2010年07月01日 9時04分

シベリア鉄道 洗面所

1991年当時のシベリア鉄道「ロシア号」の
洗面所です。

決して清潔とは言い難い雰囲気ですが
ここで顔を洗い、歯を磨いていました。

トイレは…。
実は写真はあるのですがお見せできません。
車掌さんは毎日、ちゃんと掃除をしているのですが
直ぐに汚れてしまいます。(清掃直後はOK!)

車掌さんの名誉のために一言。
当初持っていたイメージと違い、よく働いていました。
ロシア号は、数少ない長距離列車だけあり、
昼間だろうが深夜だろうが
駅に着けば常にお客の入れ替わりがあります。
その度に車掌さんは、切符の確認とシーツ等の交換をし、
あとトイレ以外にも各コンパートメントの
掃除もするなど、結構、大変そうでした。
これでウラジオストックからモスクワまで
8日間連続勤務とのことでした。

ところでトイレの話し。
ハードクラスのトイレは直ぐに汚れるので
タバコの「マルボロ」(当時、世界の通貨と言われていた)

__課題 A__
シベリア鉄道の洗面所を扱った本文抜粋にある「1991年当時のシベリア鉄道『ロシア号』の洗面所です。」を英語に訳せ。
__課題 B__
シベリア鉄道の洗面所を扱った本文抜粋を、途切れたところから書き継げ。

__提供情報__
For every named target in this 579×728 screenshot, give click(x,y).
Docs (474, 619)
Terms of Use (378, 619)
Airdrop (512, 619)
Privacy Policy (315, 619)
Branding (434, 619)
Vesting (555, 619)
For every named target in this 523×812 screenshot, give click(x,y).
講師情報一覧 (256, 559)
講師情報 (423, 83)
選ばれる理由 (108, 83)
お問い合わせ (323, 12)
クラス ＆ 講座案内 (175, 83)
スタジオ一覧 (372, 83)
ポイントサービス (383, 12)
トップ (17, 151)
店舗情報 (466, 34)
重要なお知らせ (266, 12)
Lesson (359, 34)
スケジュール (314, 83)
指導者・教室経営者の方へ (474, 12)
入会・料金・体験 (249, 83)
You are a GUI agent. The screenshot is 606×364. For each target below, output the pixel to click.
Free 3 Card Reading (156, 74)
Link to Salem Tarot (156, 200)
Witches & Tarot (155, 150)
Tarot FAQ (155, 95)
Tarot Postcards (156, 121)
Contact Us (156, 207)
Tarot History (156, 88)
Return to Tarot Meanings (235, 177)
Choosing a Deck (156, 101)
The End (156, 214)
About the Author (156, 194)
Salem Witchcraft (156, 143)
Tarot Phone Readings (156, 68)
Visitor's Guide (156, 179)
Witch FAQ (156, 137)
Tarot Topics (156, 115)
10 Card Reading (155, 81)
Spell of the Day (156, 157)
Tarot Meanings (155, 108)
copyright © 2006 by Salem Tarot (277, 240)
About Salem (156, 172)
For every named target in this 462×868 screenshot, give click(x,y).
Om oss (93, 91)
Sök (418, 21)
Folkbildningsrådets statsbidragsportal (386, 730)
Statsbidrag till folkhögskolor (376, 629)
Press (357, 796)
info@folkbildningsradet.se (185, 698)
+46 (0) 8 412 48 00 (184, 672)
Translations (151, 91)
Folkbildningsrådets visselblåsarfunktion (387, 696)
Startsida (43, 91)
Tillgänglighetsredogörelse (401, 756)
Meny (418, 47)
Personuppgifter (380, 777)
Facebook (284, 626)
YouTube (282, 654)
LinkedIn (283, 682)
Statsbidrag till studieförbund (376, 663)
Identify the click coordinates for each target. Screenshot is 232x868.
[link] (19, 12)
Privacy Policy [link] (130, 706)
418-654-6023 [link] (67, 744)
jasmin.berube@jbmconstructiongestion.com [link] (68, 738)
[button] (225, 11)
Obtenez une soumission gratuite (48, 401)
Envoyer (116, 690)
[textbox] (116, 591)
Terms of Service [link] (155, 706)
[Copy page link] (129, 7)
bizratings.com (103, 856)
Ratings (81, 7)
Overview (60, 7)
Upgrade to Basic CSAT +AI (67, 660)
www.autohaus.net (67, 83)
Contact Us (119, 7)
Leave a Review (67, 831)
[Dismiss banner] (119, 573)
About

__解答例 A__
This is the washroom on the Trans-Siberian Railway's "Rossiya" train as it was in 1991.

__解答例 B__
2個でソフトクラスの車掌を買収し、
快適なトイレライフを送っている日本人乗客もいました。
もっともそうしていたのは日本人以外にもいましたが…。

そういえば、ロシア号の車内で、
飲み水はどうしていたのだろう?
水を買った記憶が無いのは何故?

2010年06月30日 19時00分

シベリア鉄道 ロシア号のサモアール

6月13日以来の「シベリア鉄道 ロシア号」です。
※「カテゴリー」の「海外」でこれまでの
 話しを思い出してください。

ロシア号の各車に必ずついている
『サモアール』。サモアールとは給湯器のこと。

よく知られている話しですが
石炭で沸かしています。
これは、万が一の列車事故等で
停電になった場合でも
救援列車が来るまで温かいお湯が
使えることが一番の理由と聞きました。
※シベリアの冬の寒さを考えれば
 お湯の有無は人の生死に関わります。

ハバロフスクからイルクーツクまでは
このサモアールで、紅茶やインスタントコーヒーを
飲んだりしていましたが…。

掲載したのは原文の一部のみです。